Comment #2 by godaves — 2006-04-11T09:08:52Z
"Blocker: Blocks development and/or testing work." It's a blocker if you run into that bug and want to use Contract Programming during the course of development and testing. After all, that's a major part of the langauge. Let Walter make the call.
Comment #3 by clugdbug — 2006-04-12T09:55:50Z
I've tried to reproduce this on Windows with DMD 0.153. It always compiles for me.
I also don't understand the reference to Contract Programming in message #3 (there's no contract programming in this code).
Comment #4 by godaves — 2006-04-12T21:10:59Z
(In reply to comment #3)
> I've tried to reproduce this on Windows with DMD 0.153. It always compiles for
> me.
> I also don't understand the reference to Contract Programming in message #3
> (there's no contract programming in this code).
>
The linker error happens because of array bounds checking code that is omitted with -release. I recreated it, but it is arguably my mistake (read on).
I copied the code into two files, test_regex.d and temp_regex.d.
Then I recompiled:
C:\Zz\temp>dmd test_regex.d
C:\dmd\bin\..\..\dm\bin\link.exe test_regex,,,user32+kernel32/noi;
OPTLINK (R) for Win32 Release 7.50B1
Copyright (C) Digital Mars 1989 - 2001 All Rights Reserved
test_regex.obj(test_regex)
Error 42: Symbol Undefined _array_10temp_regex
--- errorlevel 1
Then I recompiled again with -release and ran it:
C:\Zz\temp>dmd test_regex.d -release
C:\dmd\bin\..\..\dm\bin\link.exe test_regex,,,user32+kernel32/noi;
C:\Zz\temp>test_regex
matches: [hello]
That recreates the problem, and I should have specified the exact steps better.
But, if I recompile w/o -release like so:
C:\Zz\temp>dmd test_regex.d temp_regex.d
C:\dmd\bin\..\..\dm\bin\link.exe test_regex+temp_regex,,,user32+kernel32/noi;
C:\Zz\temp>test_regex
matches: [hello]
Then it works. The reason I didn't compile in temp_regex.d (or link in the .obj compiled separately) is because the code in tempregex.d is all of either const or template code. Being used to C/++ #include <header>, I just compiled the main() module.

● What this exercise asks:
1) Reproduce the bug thread from "Comment #3 by" up to and including "#3 (there's no contract programming in this code).", renaming "Windows" to "Linux" throughout.
2) Extend the bug thread past its final sentence with a few more lines of your own.

● Entries supplied:

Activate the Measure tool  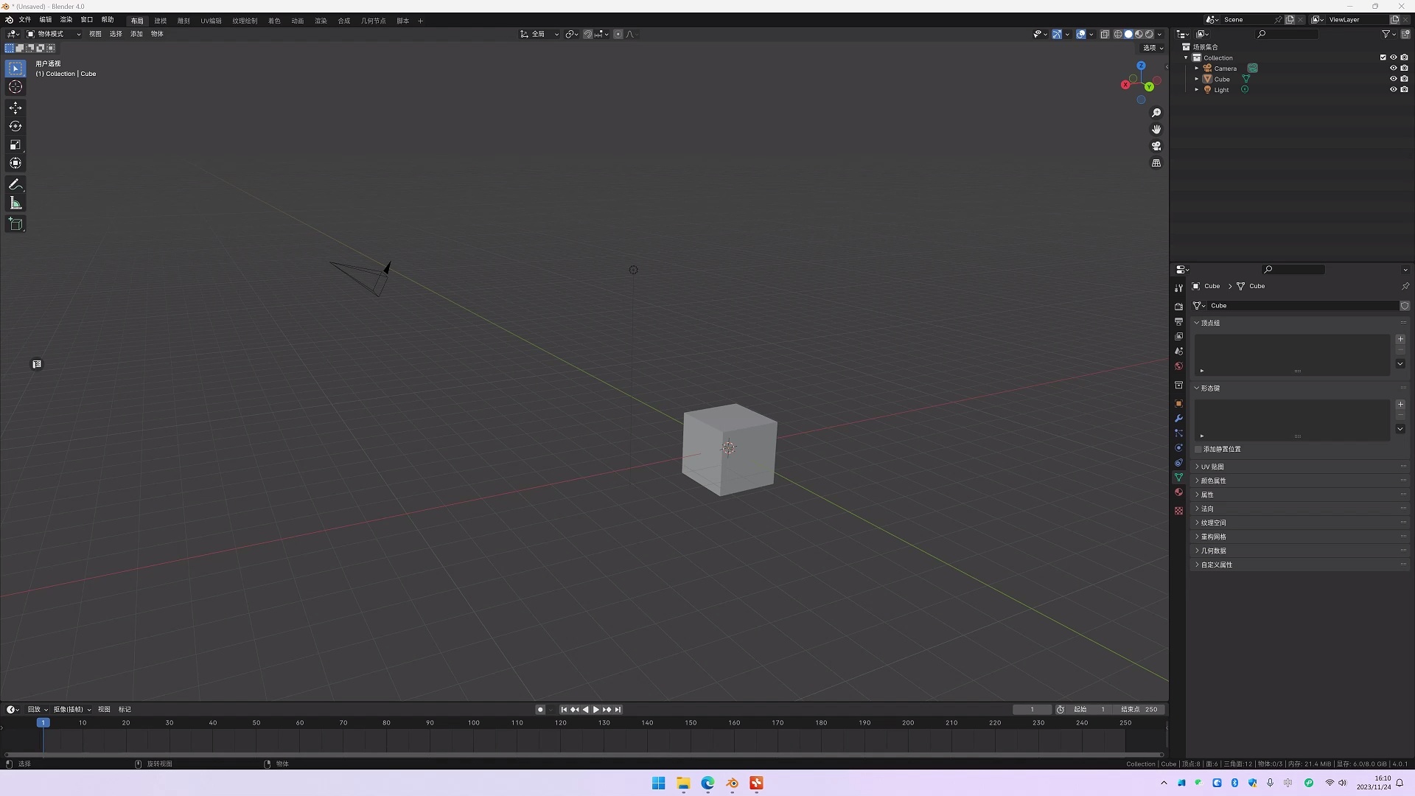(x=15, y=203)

==

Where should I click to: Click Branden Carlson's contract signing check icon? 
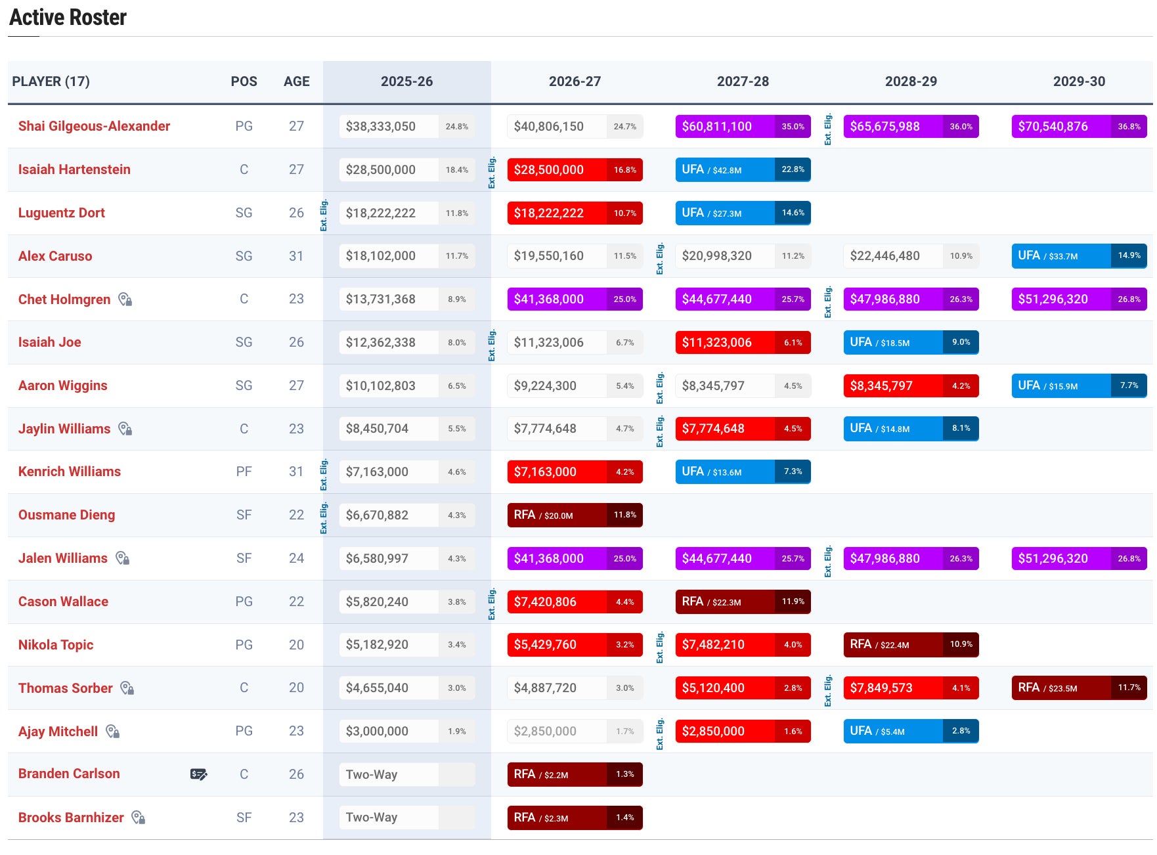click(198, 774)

* * *

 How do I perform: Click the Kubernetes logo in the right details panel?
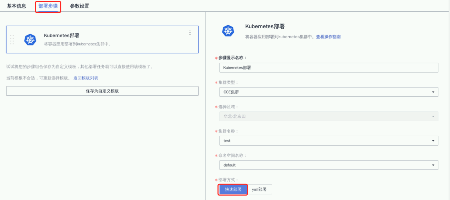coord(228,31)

● Responses for each task:
1)
Comment #3 by clugdbug — 2006-04-12T09:55:50Z
I've tried to reproduce this on Linux with DMD 0.153. It always compiles for me.
I also don't understand the reference to Contract Programming in message #3 (there's no contract programming in this code).

2)
So under normal circumstances (e.g. the regex code is linked into a lib and that lib is linked with the app.) this 'bug' would probably not have happened, so along with the other things you pointed out, I lowered the Severity for it to 'trivial' and priority to 'informational'.
This is a potentially frustrating inconsistency between the compiler switches because, as the templates are always instantiated in the declaritive scope, the compiler generated stuff is (correctly) generated for the same scope. I say potentially frustrating because sometimes compiler generated stuff is "out of sight, out of mind", at least for me.
Walter probably spotted this right away from the linker error and just ignored it or sat back and chuckled as the e-mails went back and forth <g>
(The reference to contract programming is because the -release switch omits pre and post contracts, along with asserts, invariants, etc. So, what I was referring to is that if you ran into this bug, then in order to get it to compile the -release switch would remove your CP code, hence "blocker").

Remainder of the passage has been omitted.